The plot twists and turns through Magrat’s travels, where her group discusses many things and encounters dwarves, trolls, at least one wizard, a great king, and some less-notable characters. Pratchett deftly uses sentence fragments as complete thoughts, ending phrases with a period to get his point across. Although the points themselves are sometimes pointless, the ideas glow with originality and bring comic relief as the author effectively uses fragments, metaphors, and allusions to propel both narrative and dialogue. Somewhere in all this, the story begins to drag, but glimmers of hope appear along with Jason, the strong handsome son of one of the older witches. He is a blacksmith, and he really knows how to shoe a horse, no matter how spirited it may be. We may dare to hope that he will kindle a romance with our protagonista, but alas, this may be left for another story. No such thing happens in Witches Abroad. Reading this book was like eating too much dessert.
Each passage brought some emotional satisfaction, but at the end, it seemed like the entrée was still missing.
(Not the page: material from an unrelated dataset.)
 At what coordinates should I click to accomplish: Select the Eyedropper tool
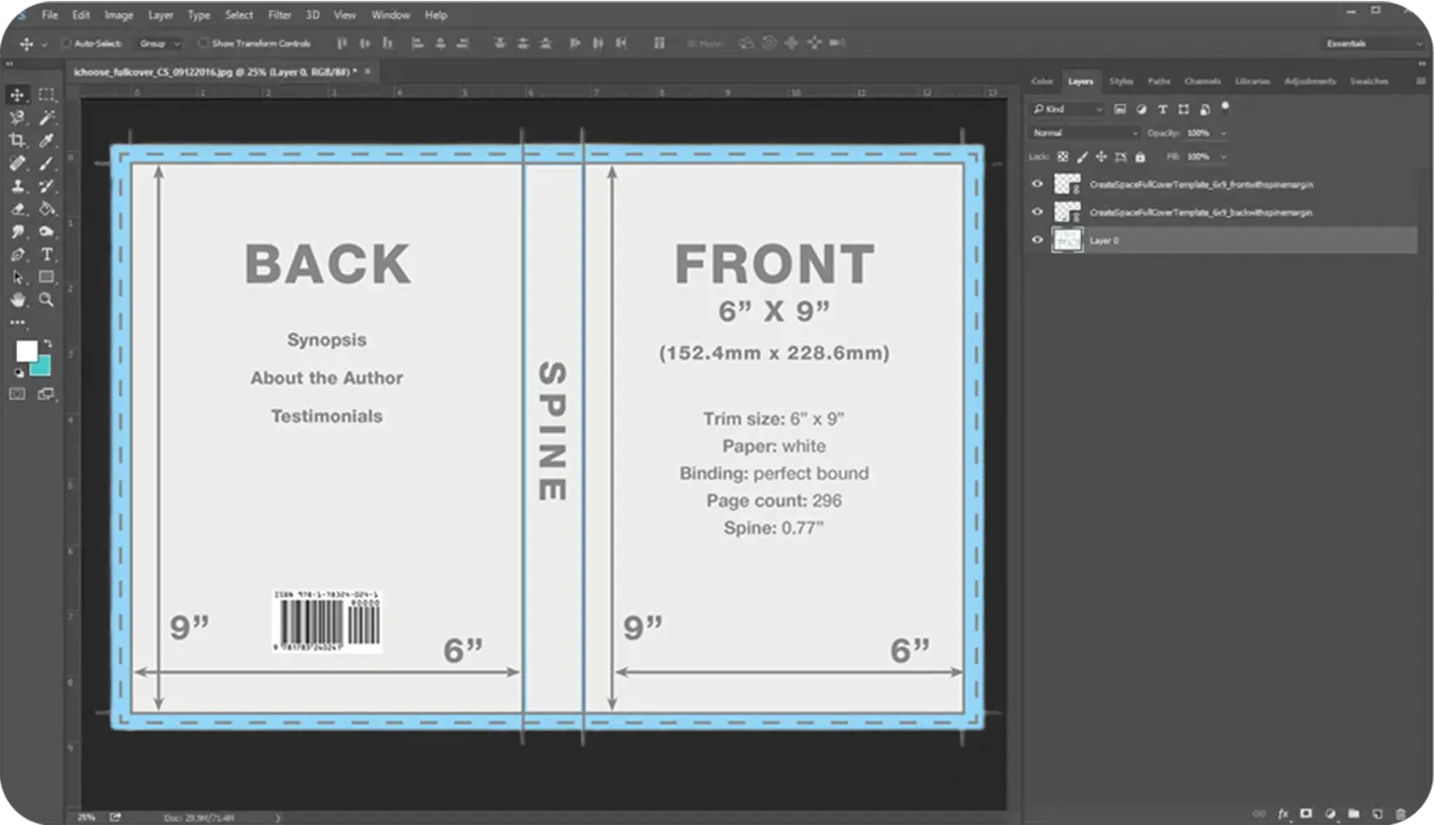[47, 140]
There are a few good quotes from the book, however, that must be shared. For example, the “tuppence” allusion to Mary Poppins. Do you remember the song? With that allusion, Pratchett reveals a dialogue gone awry: “You can’t tell me that’s worth tuppence,” said Old Mother Dismass, from whatever moment of time she was currently occupying.No one was ever quite sure which it was.
It was an occupational hazard for those gifted with second sight. The human mind isn’t really designed to be sent rocketing backward and forward along the great freeway of time and can become, as it were, detached from its anchorage, seeing randomly into the past and the future and only occasionally into the present. Old Mother Dismass was temporally unfocused. This meant that if you spoke to her in August she was probably listening to you in March. It was best just to say something now and hope she’d pick it up next time her mind was passing through.
Granny waved her hands experimentally in front of Old Mother Dismass’s unseeing eyes.“She’s gone again,” she said. At one point in the story, the travelling band of witches encounters an overgrown castle that has clearly been put under a grotesque sleeping spell. People all over the place were covered in spider webs, and cooks in the kitchen stood sleeping by pots on the stove that were filled with moldy food. Even the mice in the pantry were asleep. “Hmm,” said Nanny, “There’ll be a spinning wheel at the bottom of this, you mark my words.” This allusion to Cinderella also gives opportunity to develop another unseen character in the story—Black Aliss, “Even Magrat knew about Black Aliss. She was said to have been the greatest witch who ever lived—not exactly bad, but so powerful it was sometimes hard to tell the difference.
When it came to sending palaces to sleep for a hundred years or getting princesses to spin straw into Glod, no one did it better than Black Aliss.” The small company tosses the spinning wheel out the window, it crashes to the ground and shatters, breaking the spell. The pretty girl wakes up. All the people awaken, grumpy, and chase the witches off as they fly away to safety. The happy endings in the story are somewhat pointless, because we never get to hear why the castle was put under the spell, or what ever happened to the pretty girl after she woke up, or anything to bring closure to the story within the story.